Were it to so choose, it could undermine the Israel lobby, and thereby curtail Israel’s influence over the visible realm of US politics.

It could effectively do to the leaders of the lobby – AIPAC, the Anti-Defamation League, the Zionist Organisation of America, the Conference of Presidents of Major American Jewish Organisations, Christians United for Israel, and others – what it did to Assange and Snowden.

It could, for example, influence public discourse to begin questioning whether these groups are really serving US interests or acting as foreign agents. That would, in turn, free up space for the media and legislators to call for tighter restrictions on these groups’ activities, requiring them to register as such.

The permanent bureaucracy is doubtless capable of doing much darker, underhand things too. 

The fact that it hasn’t chosen to do any of this yet suggests Israel’s goals are not seen so far to be significantly in conflict with US goals. 

But that could be about to change. In fact, the current, all-too-public debates about Israel driving the US into a war against Iran – an idea already seeping into popular consciousness – may be the first salvoes in the battle to come. 

If the war on Iran turns out to be a catastrophic misstep, as it gives every appearance of being, there will be a price to pay – and leading US politicians are likely to scramble to shift the blame on to Israel. It may be that they are already getting in their excuses.

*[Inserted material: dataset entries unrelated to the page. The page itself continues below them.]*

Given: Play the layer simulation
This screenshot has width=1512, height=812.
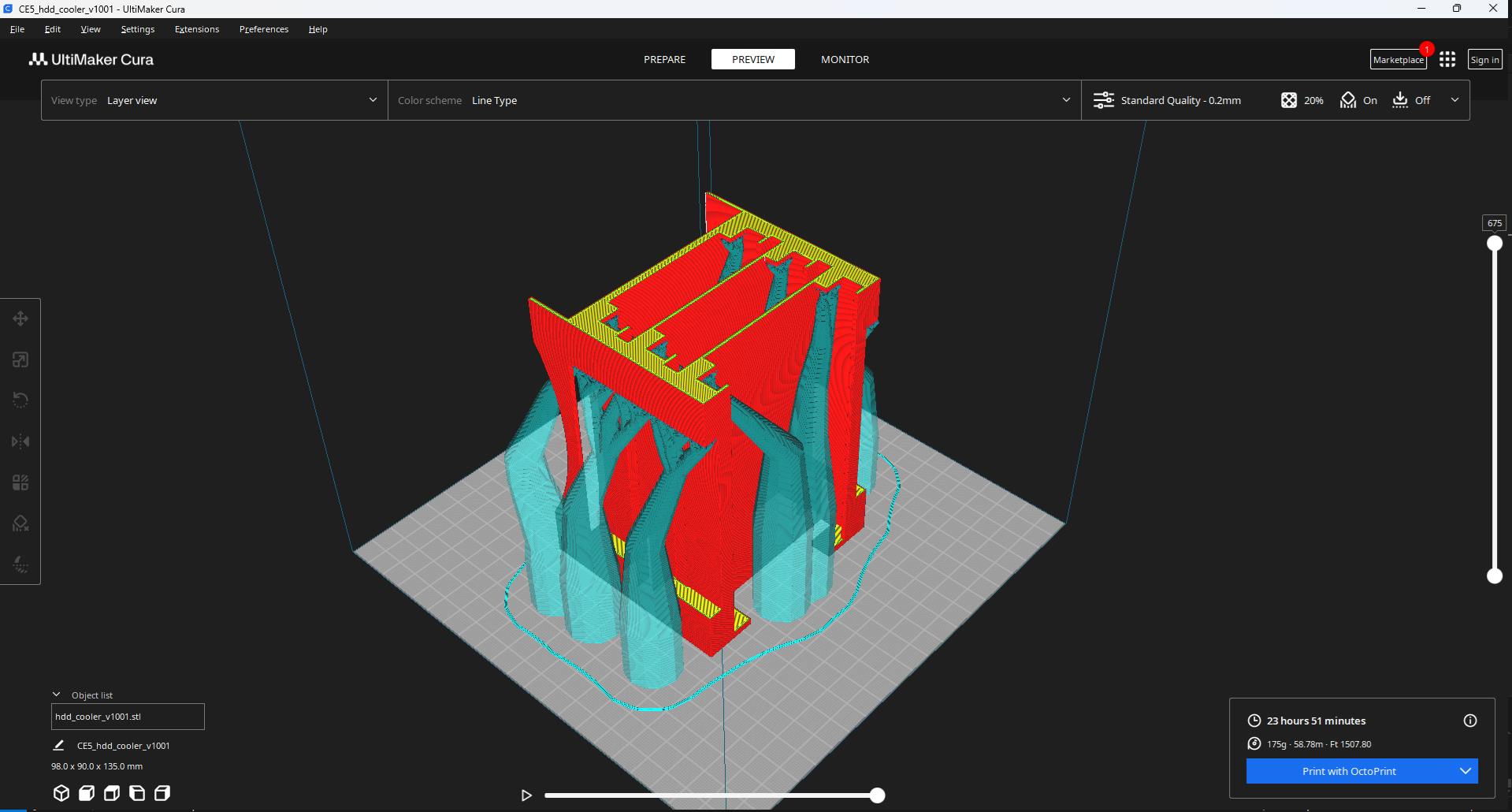Looking at the screenshot, I should coord(526,795).
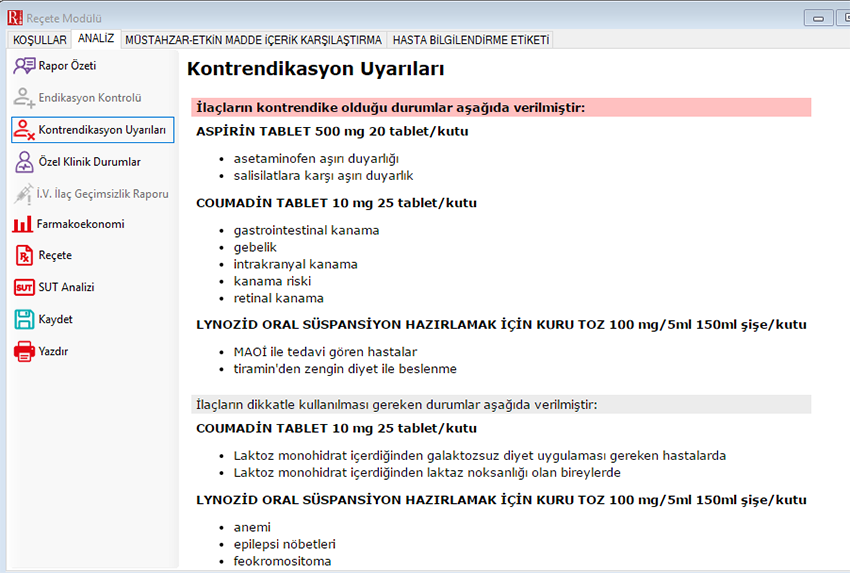Go to HASTA BİLGİLENDİRME ETİKETİ tab
The image size is (850, 573).
coord(470,40)
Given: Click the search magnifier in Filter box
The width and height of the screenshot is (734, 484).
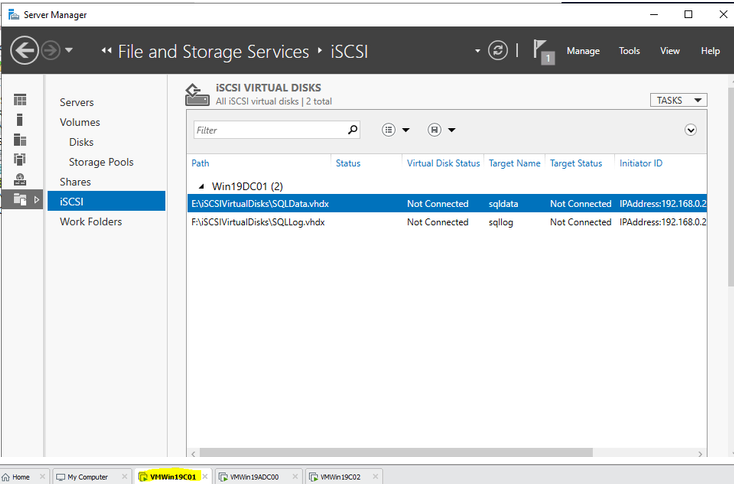Looking at the screenshot, I should [352, 130].
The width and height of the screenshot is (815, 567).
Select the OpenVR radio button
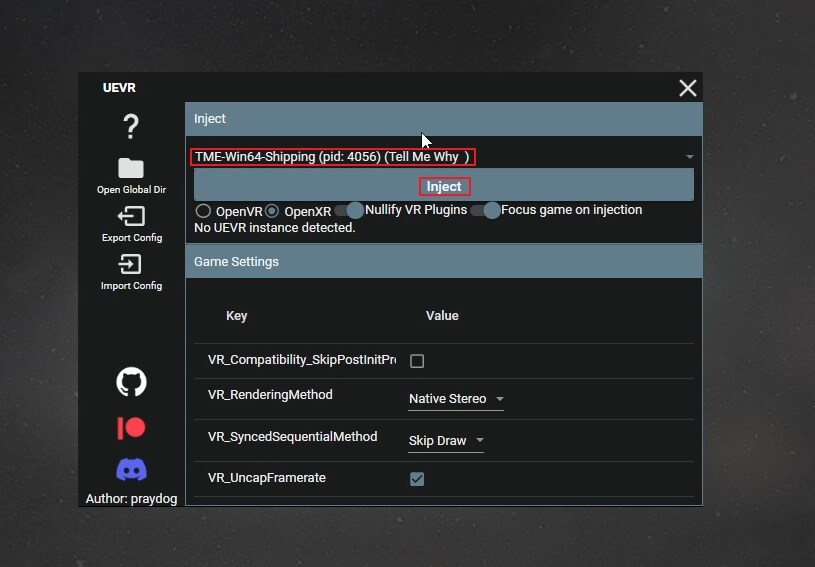[x=203, y=211]
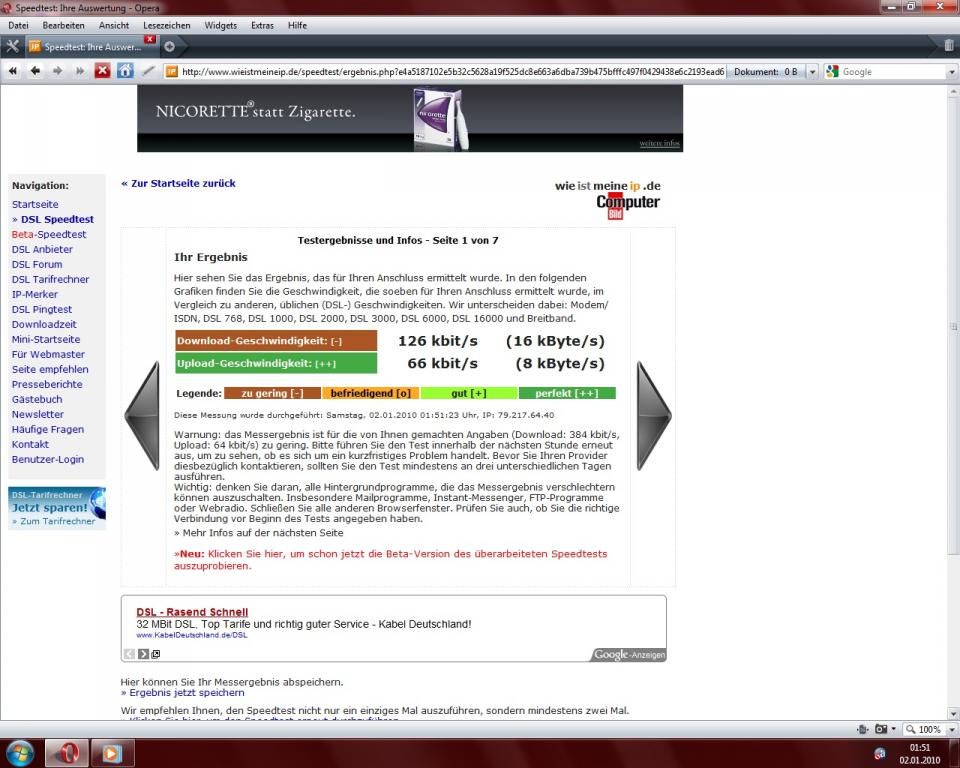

The all-too-visible freedom Israel has enjoyed in Washington to buy, bully and silence could soon become a central liability. It will not be hard to argue that a system so clearly open to manipulation that the US could be bounced into a self-sabotaging war needs to be remade, to prevent any repeat of such a disaster.

This may be the biggest lesson Washington learns from the war on Iran. That it is time to stop the tail wagging so vigorously.